### WORK TO COMPLETE
1. Answer these from the John Clavie article, one per line:
(a) Which apothecary made the perfumed rose water for the 1598 banquet?
(b) In what month and year was Clavie appointed apothecary in ordinary to King James?
(c) Whom did Marie Aldinstoun marry after Clavie's death?
2. Name everyone the John Clavie article says witnessed Clavie's will.

---------- EXTRACTED TEXT

- Born: Edinburgh, Kingdom of Scotland
- Died: 1607
- Occupation: Apothecary for the Royal Family

= John Clavie =

Scottish apothecary (died 1607)

John Clavie or Clavee (died 1607) was a Scottish apothecary who worked for James VI and I and the royal family.

==Background==
Clavie was based in Edinburgh and moved with the court to London on the Union of the Crowns. He was probably related to "Jhone Clavie" or "Clavye" (died 1586), a candlemaker who supported Mary, Queen of Scots in the Marian Civil War. The candlemaker John Clavie and his business partners were censured for exporting tallow in March 1569.

==Career==
In April 1598, Edinburgh burgh hosted a banquet for Anne of Denmark's brother, Ulrik, Duke of Holstein, at the house of Ninian MacMorran at Riddle's court. Two apothecaries, John Lawtie and John Clavie sweetened and added spices to wine to make Hippocras. A third apothecary, Alexander Barclay made two pints of "vergeis" and a mutchkin of perfumed rose water.

Clavie was appointed an apothecary in ordinary to King James in March 1603, and appointed to serve Anne of Denmark, Prince Henry and the other royal children on 19 July.

Clavie wrote a will on 22 September 1607, which mentions his suppliers including Mr Wealthie, a comfit maker, Mr Hawkins, a grocer, and the apothecary Mr Lemire. The will was witnessed by the royal physician John Craig, Robert Johnson, and the surgeon Gilbert Primrose. He appointed Martin Schöner to be a supervisor of the will.

==Death==
John Clavie died in 1607. He was replaced in the royal household by Lewis Lemire, an apothecary from Flanders.

==Family==
He married Marie Aldinstoun. After Clavie's death, she married Patrick Livingstone, feuar of Saltcoats.

--------------------
---------- SUPPLIED INFORMATION

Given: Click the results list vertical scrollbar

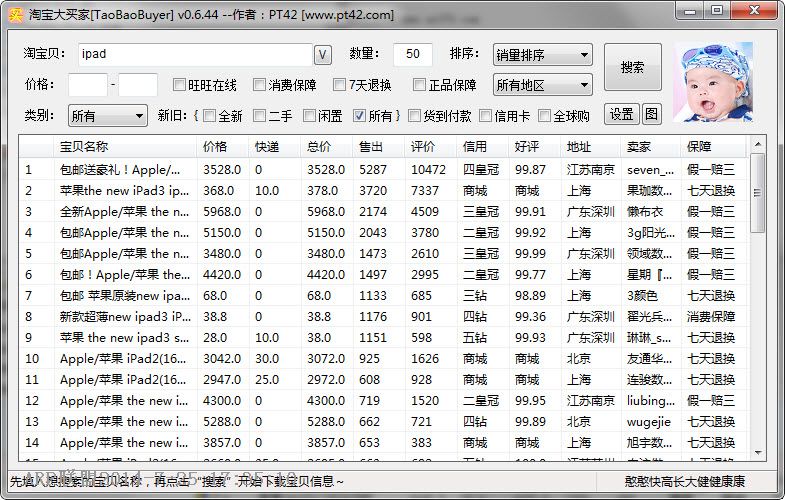Looking at the screenshot, I should point(757,300).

--------------------

### RESPONSES FOR EACH TASK
1.
(a) Alexander Barclay
(b) March 1603
(c) Patrick Livingstone, feuar of Saltcoats

2. John Craig, Robert Johnson, Gilbert Primrose